Ann Yerger is Executive Director of the Council of Institutional Investors. This post is based on the executive summary of a CII white paper which was prepared by Robin A. Ferracone and Dayna L. Harris, Executive Chair and Vice President, respectively, at Farient Advisors, LLC; the white paper is available here.
Advisory shareowner votes on executive compensation were the big story of proxy season 2011, the inaugural year for “say on pay” at most U.S. public companies. The Dodd-Frank Wall Street Reform and Consumer Protection Act, which President Obama signed into law in August 2010, requires U.S. public companies to provide their shareowners with a non-binding vote to approve the compensation of senior executives. The Securities and Exchange Commission’s (SEC) implementing rule, adopted on Jan. 25, 2011, requires say-on-pay votes to approve the compensation of the named executive officers (NEO) at larger companies at least once every three years. The SEC granted smaller companies a two-year exemption.

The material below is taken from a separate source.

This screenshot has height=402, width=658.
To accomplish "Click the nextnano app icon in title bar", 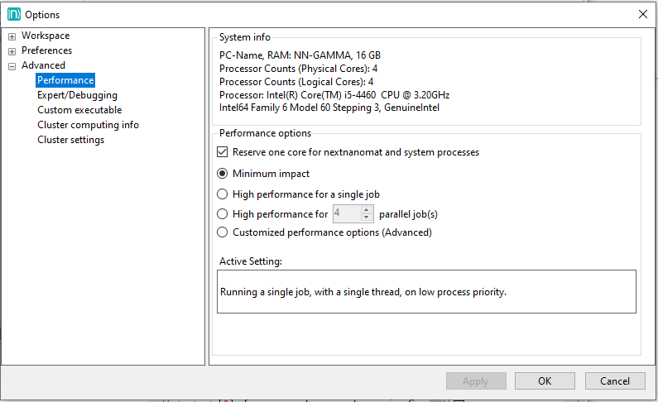I will pyautogui.click(x=14, y=14).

Say on pay gives shareowners a voice in how top executives are paid. Such votes are also a way for a corporate board to determine whether investors view the company’s compensation practices to be in the best interests of shareowners. Say-on-pay votes are purely advisory; U.S. companies are not required to change their executive compensation programs in response to the outcome. But SEC rules do require that in subsequent proxy statements, companies discuss how the most recent say-on-pay voting results affected their executive compensation decisions and overall programs. Such follow-on comments are to be included in the Compensation Discussion and Analysis (CD&A) section of the proxy statement.